= Task prompt =
Starting at the line containing "This screenshot has height=721, width=890." and ending after the line containing "Action: [x=162, y=412]", write out those records again with "Favorites" replaced by "Bookmarks", keeping everything else the same.

= Data extract =

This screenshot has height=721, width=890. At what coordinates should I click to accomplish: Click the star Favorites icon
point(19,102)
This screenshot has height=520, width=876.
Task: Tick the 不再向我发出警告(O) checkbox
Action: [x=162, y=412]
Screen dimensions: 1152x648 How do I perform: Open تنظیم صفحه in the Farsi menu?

* * *

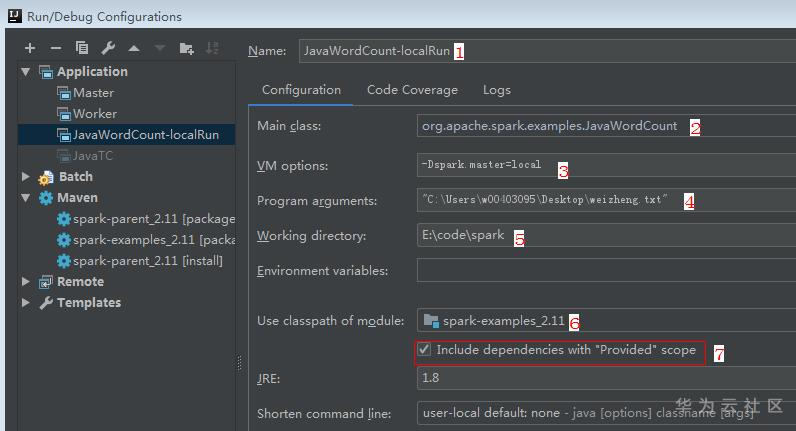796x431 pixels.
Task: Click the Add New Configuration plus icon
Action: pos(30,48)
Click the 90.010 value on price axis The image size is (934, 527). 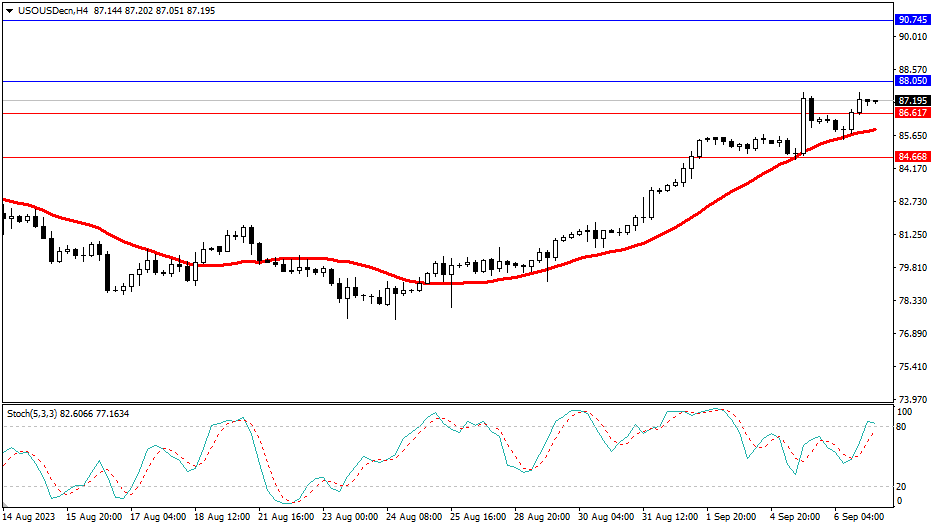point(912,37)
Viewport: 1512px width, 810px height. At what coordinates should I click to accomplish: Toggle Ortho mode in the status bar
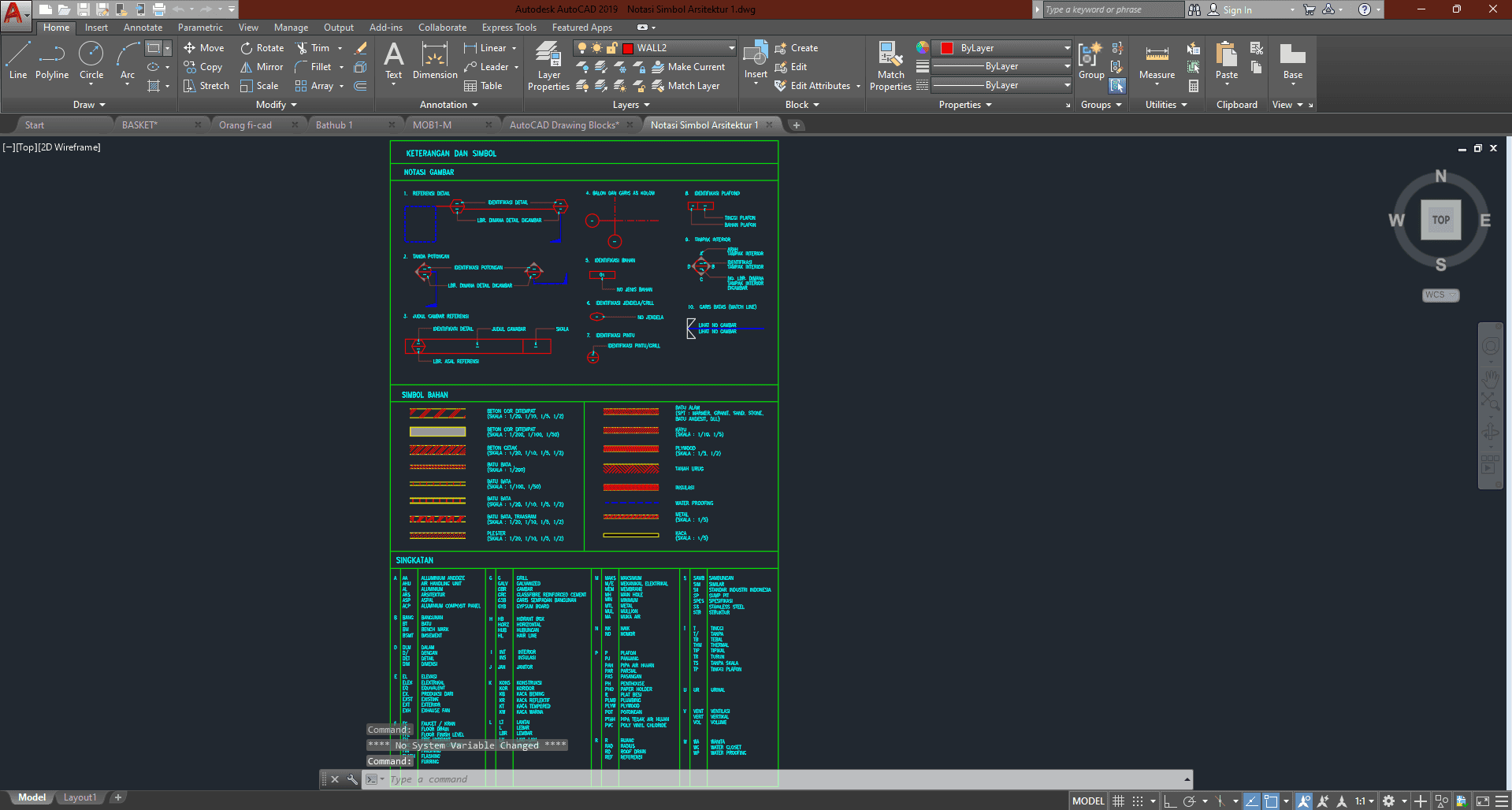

--

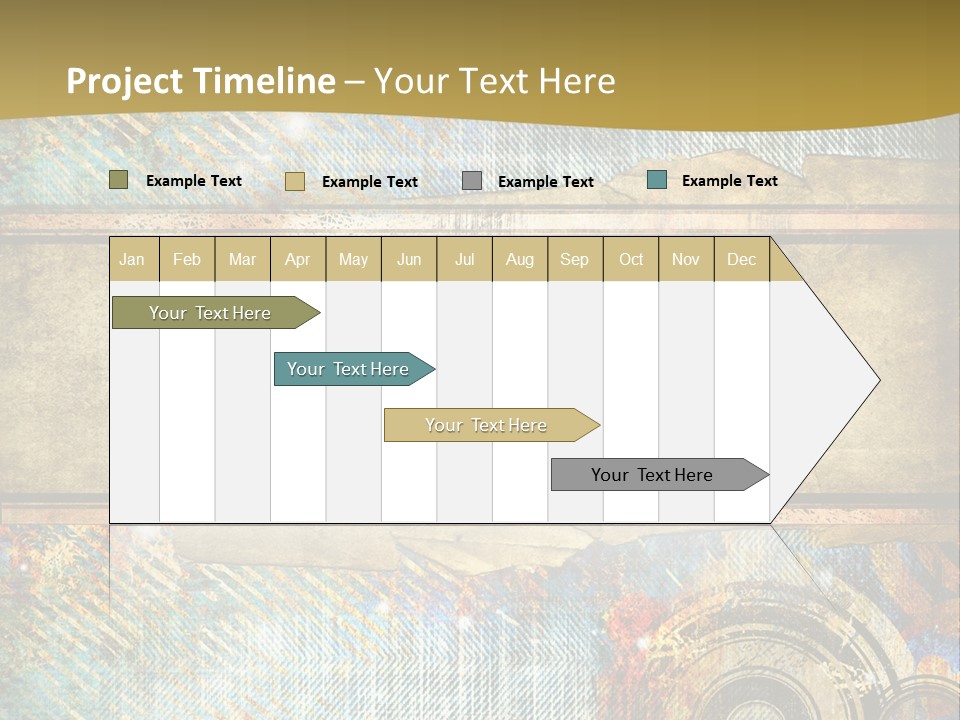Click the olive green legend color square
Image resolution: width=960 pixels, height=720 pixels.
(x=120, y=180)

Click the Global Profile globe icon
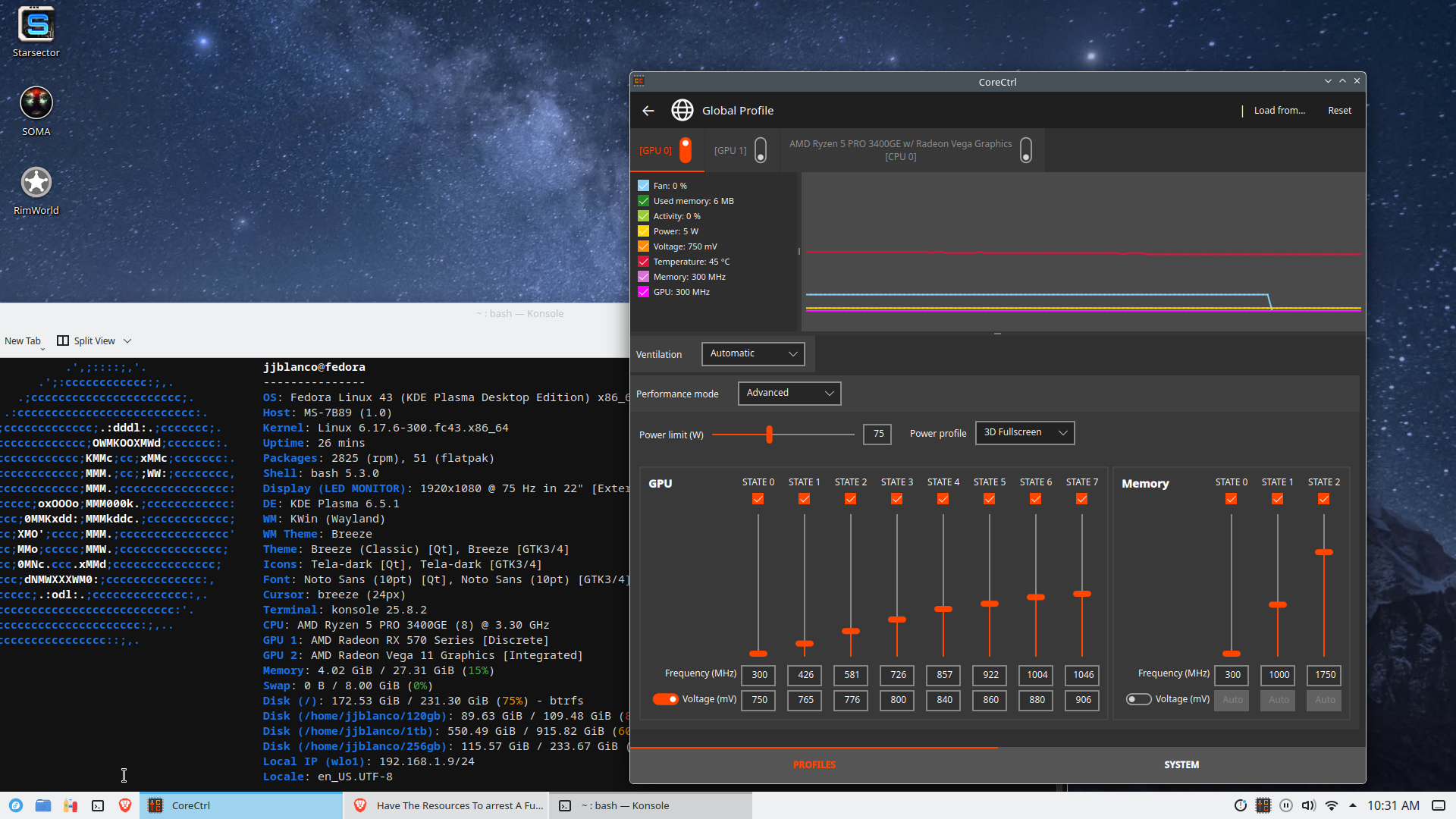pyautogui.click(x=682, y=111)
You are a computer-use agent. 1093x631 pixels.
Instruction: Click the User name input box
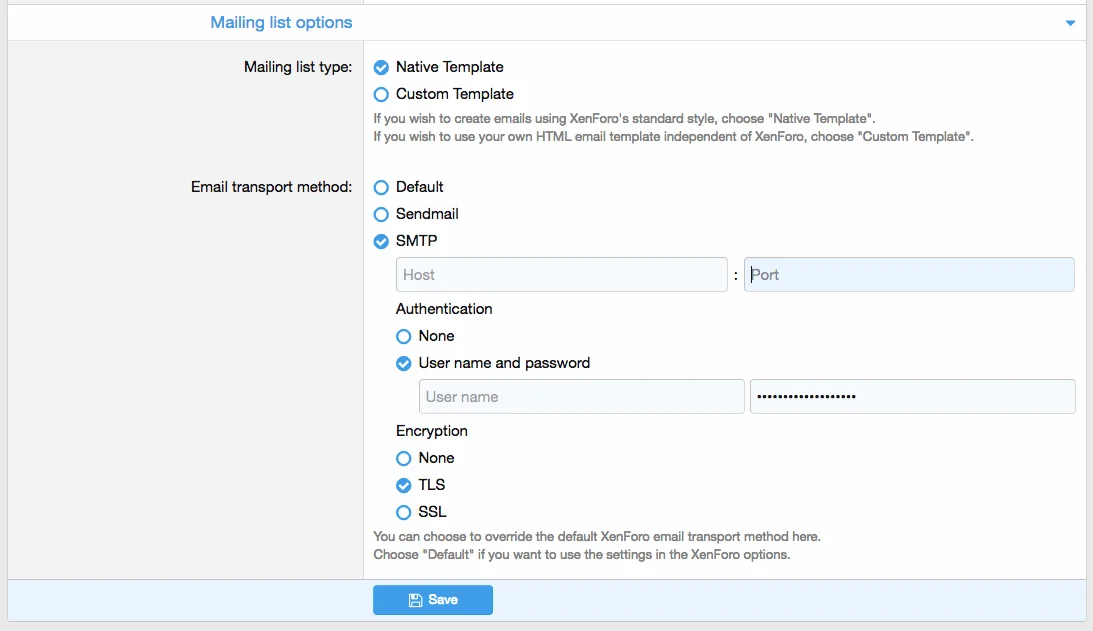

= The solution =
This screenshot has height=721, width=890. At what coordinates should I click to accomplish: Click the star Bookmarks icon
point(19,102)
This screenshot has height=520, width=876.
Task: Tick the 不再向我发出警告(O) checkbox
Action: [x=162, y=412]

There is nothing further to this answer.